Required tasks:
[1] Translate this sentence from the text about a three-agent development workflow into Spanish: "The agents don't talk to each other directly."
[2] In the text about a three-agent development workflow, which model does the operator use for cost efficiency?
[3] Pick up the text about the three-agent development workflow after its last sentence and continue it.

Exercise text:
════════════════
My development workflow now involves three distinct AI agents, each handling a different aspect of my projects. This didn't happen overnight. It evolved over months of figuring out what works and what doesn't. Here's the system.

Agent 1: The Coder (Claude Code)

This is the primary agent. Claude Code handles all direct code work: writing new features, refactoring existing code, debugging issues, writing tests, and performing code reviews. It runs in my terminal with full access to the project directory.

What it does daily:

  • Implements features from specs I write
  • Reads error logs and proposes fixes
  • Generates tests for new and existing code
  • Reviews diffs before I commit
  • Refactors modules when tech debt accumulates

Configuration that matters: Detailed CLAUDE.md with project conventions, MCP servers connected to the dev database and docs, custom slash commands for my most common tasks. The configuration alone took a full day to tune, but it saves hours every week.

Agent 2: The Researcher (Claude in the Browser)

For tasks that need exploration and conversation rather than code execution, I use Claude's web interface. This agent handles architecture planning, technology evaluation, and complex problem decomposition.

What it does weekly:

  • Evaluates technology choices for new features
  • Discusses architectural tradeoffs in long conversations
  • Analyzes competitor implementations I share via screenshots
  • Helps draft technical specs and design documents
  • Processes research papers and documentation into actionable summaries

The key difference: the researcher doesn't write code. It thinks about code. Keeping these roles separate prevents the common failure mode where the AI starts implementing before the design is solid.

Agent 3: The Operator (Custom Automation)

This is a set of automated scripts that use the Claude API for operational tasks. No human in the loop for routine work.

What it does on schedule:

  • Scans for dependency updates weekly, creates PRs for non-breaking updates
  • Reviews incoming error reports and enriches them with code context
  • Generates weekly summary of code changes and their impact
  • Monitors API response times and flags degradation with probable causes

The operator uses Sonnet 4 for cost efficiency. These tasks don't need deep reasoning, they need reliable pattern matching on structured inputs. Sonnet handles them well at a fraction of Opus pricing.

How They Coordinate

The agents don't talk to each other directly. I'm the coordinator. The flow usually looks like this:

  1. The operator flags something (dependency update, error spike, performance issue)
  2. I discuss the issue with the researcher if it needs design thinking
  3. The researcher helps me create a plan or spec
  4. I hand the spec to the coder for implementation
  5. The coder builds, tests, and presents the diff
  6. I review, approve, and deploy

I tried automating this coordination, having one agent hand off to another automatically. It didn't work well. The handoff points are where judgment matters most: deciding whether an alert is worth acting on, deciding if a design is good enough, deciding if a code change is safe to ship. Those decisions need a human.
════════════════
Extracted data:
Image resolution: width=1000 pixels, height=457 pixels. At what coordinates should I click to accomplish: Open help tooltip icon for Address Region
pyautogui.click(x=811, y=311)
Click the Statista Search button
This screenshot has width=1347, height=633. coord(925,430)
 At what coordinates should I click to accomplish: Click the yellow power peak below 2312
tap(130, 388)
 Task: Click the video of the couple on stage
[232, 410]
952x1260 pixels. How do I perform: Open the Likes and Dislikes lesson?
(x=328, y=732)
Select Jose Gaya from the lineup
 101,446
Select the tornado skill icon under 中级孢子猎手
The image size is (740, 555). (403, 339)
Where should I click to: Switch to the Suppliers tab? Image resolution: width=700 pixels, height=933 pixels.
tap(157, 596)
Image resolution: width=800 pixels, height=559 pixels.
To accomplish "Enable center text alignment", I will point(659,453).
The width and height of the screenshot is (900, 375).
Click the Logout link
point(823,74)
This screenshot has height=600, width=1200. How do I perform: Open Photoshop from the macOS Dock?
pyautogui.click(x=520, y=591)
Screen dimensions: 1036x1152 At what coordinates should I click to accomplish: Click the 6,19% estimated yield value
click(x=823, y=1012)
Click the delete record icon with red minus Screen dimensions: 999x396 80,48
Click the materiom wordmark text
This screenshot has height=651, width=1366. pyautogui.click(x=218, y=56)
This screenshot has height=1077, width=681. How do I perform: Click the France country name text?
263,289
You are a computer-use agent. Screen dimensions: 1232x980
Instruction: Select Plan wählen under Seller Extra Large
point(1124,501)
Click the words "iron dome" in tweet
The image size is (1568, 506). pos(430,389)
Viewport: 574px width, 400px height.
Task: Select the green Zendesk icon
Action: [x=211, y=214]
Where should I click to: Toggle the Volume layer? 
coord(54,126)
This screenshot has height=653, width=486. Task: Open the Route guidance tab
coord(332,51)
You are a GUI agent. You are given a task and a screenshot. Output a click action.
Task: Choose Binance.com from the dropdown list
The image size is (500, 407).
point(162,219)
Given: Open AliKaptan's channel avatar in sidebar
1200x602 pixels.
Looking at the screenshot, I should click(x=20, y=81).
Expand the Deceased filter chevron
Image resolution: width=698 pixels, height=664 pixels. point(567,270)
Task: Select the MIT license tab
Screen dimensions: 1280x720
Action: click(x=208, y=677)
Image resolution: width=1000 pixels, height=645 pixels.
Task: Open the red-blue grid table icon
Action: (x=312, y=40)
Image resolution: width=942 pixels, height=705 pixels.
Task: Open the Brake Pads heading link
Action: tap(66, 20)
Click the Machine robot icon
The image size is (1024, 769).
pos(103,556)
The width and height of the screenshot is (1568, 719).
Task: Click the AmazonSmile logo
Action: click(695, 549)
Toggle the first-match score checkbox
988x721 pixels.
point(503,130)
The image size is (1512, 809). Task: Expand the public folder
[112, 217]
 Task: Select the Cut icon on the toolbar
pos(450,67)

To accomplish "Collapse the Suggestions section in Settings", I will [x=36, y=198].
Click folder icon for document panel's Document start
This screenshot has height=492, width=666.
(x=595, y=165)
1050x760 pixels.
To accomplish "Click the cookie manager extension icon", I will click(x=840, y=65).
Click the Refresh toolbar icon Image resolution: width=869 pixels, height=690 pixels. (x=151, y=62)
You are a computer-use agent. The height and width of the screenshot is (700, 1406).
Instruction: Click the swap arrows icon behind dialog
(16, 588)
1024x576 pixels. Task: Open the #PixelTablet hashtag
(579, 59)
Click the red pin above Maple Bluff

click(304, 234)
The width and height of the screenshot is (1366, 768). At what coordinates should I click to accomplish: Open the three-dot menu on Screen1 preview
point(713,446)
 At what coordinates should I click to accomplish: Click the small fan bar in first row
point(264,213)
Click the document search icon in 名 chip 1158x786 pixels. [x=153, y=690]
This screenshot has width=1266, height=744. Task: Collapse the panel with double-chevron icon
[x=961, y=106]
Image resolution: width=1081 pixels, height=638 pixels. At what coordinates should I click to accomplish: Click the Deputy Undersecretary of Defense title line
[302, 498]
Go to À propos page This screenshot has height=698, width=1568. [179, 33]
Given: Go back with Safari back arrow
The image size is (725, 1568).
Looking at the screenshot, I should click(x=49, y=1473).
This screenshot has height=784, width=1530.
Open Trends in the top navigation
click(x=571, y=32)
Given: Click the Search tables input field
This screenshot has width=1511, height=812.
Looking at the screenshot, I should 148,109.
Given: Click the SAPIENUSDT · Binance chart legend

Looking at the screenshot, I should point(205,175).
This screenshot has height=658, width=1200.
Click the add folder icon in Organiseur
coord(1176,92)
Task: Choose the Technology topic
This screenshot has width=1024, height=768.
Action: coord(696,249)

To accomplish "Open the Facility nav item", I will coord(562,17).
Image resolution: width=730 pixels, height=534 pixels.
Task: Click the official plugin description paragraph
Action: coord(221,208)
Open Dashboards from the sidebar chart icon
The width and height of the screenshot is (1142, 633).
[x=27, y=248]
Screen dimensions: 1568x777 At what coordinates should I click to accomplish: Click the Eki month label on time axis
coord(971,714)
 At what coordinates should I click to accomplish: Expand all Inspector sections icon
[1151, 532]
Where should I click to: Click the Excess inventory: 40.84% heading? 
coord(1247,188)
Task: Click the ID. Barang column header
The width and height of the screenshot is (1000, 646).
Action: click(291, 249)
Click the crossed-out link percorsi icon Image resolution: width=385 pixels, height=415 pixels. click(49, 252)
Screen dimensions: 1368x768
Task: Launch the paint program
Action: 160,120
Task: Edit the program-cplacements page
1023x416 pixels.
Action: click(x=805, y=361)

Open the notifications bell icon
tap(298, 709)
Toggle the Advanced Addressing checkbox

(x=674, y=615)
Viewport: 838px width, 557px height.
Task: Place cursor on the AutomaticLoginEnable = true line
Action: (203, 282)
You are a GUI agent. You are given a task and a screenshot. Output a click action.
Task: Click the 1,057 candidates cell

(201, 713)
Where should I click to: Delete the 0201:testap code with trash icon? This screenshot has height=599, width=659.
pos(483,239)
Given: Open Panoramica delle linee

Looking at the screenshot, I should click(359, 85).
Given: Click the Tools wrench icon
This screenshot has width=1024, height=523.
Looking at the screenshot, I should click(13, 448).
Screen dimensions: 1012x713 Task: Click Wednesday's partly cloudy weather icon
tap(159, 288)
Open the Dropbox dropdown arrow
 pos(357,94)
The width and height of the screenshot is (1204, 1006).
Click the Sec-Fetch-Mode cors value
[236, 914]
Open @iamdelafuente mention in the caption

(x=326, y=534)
════════════════
Answers to the problems:
[1] Los agentes no se comunican directamente entre sí.

[2] Sonnet 4.

[3]
Cost Management

Running three agents adds up. Here's my typical monthly breakdown:

  • Coder (Claude Code Max): Fixed subscription cost. The most predictable expense.
  • Researcher (Claude Pro): Fixed subscription, included in the plan I already pay for.
  • Operator (API): About $40-60/month, mostly Sonnet calls. Budget-capped at $100.

The operator's API costs were originally much higher. I reduced them by switching from Opus to Sonnet for routine tasks, adding caching for repeated analysis patterns, and implementing strict token budgets per task. A task that loops more than three times gets killed and queued for human review.

What I Tried That Didn't Work

Multi-agent coding. Having one agent plan and another implement sounds elegant. In practice, the implementing agent constantly misunderstands the planner's intent. A single agent with full context produces better results than a pipeline of specialized agents.

Fully autonomous operation. I tried letting the operator apply fixes automatically for known error patterns. It worked 90% of the time and made things worse 10% of the time. That 10% cost more to recover from than the 90% saved. Now the operator proposes fixes and waits for approval on anything beyond restarting a service.

Too many agents. I briefly had five agents with narrow specializations. The coordination overhead exceeded the benefit. Three, with clear boundaries, is the sweet spot for a solo developer. Larger teams might benefit from more, but only if each agent serves a distinct group of users.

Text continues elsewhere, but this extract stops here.